I’ve decided not to try to keep up with it all, but to focus on the things I’m using while being open to new ideas. Another challenge is being explicit and intentional about what digital platform to use and how. I have been inspired by the authentic, personal experiences that I, my students, my colleagues, and their families have shared in regard to how technology has enriched and enhanced their understanding and connection with each other and the world. For me, learning is for everyone. I have hope that technology will offer endless opportunities for everyone to share their voice and connect with others who have a passion for what is important to them. Learning is always the focus… technology is a tool that offers a bridge to the world.

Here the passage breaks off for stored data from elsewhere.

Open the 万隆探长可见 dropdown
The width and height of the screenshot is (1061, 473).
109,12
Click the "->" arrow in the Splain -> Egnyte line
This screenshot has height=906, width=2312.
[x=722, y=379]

Through our ability to be transparent, we model how we can all learn from and alongside each other in positive ways to make the world a better place.
Posted on November 29, 2017
As a kindergarten teacher, I have the privilege of working each day with young children who are eager to learn and connect with their learning environment. I look forward to being inspired by our busy days together.

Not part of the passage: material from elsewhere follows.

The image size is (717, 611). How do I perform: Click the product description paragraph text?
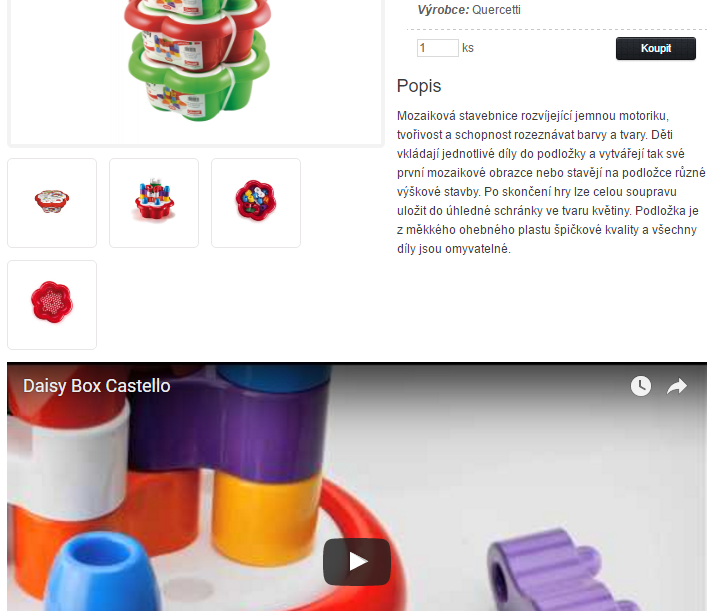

In the beginning days of school, I began to build a learning culture with my students through a big idea. This year our big idea was sustainability. We began by asking what we could do to help sustain and keep the world healthy. As we began to explore this idea I introduced the Global Goals for Sustainability because these goals were at the center of our learning. We put a poster of the Global Goals in our classroom and it became an easy way to weave the goals into our daily learning explorations. I explained to my students that these goals are promises we can make to make a difference in the world. I shared that if we make a promise to help, we are pledging our help to save the world. My students immediately become excited about this idea and wanted to know what they could do to help. I began by asking a simple question, “What do you do if you are cold?” The children responded with: I get a jacket, snuggle with a blanket and put a coat on. I used their examples as an opportunity to connect the goals. I asked my students to imagine that the goals were a large blanket that wraps itself around the world. The blanket represents the goals. The goals are around so we can all help sustain the world for everyone to enjoy.
Why does this matter?
The world needs everybody’s help. Global Goals provide endless opportunities to build awareness and create a plan of action. The goals also translate to my local community as I began thinking of possible needs and opportunities we have and ways my students could engage in a positive manner to build awareness for change. Children want to be a part of solution-based problem solving, and this can begin in kindergarten. A good place to start is with teaching how our actions of kindness can help create people who care and have empathy for others.
There are seventeen Sustainable Development Goals, and I chose to begin with Goal #16 because it is about being kind, advocating for others who may need help and promoting fairness. A good place to learn more about the goals on the #TeachSDGs site, there is also a Twitter conversation around this hashtag.
This goal sets a positive tone for risk-taking, support, and encouragement. Young children need experiences and opportunities to feel what it is like to support others and be kind. Through establishing these ideas at the beginning of Kindergarten we all begin to understand that it is about what we can do together, not as individuals that offer invitations for everyone to participate.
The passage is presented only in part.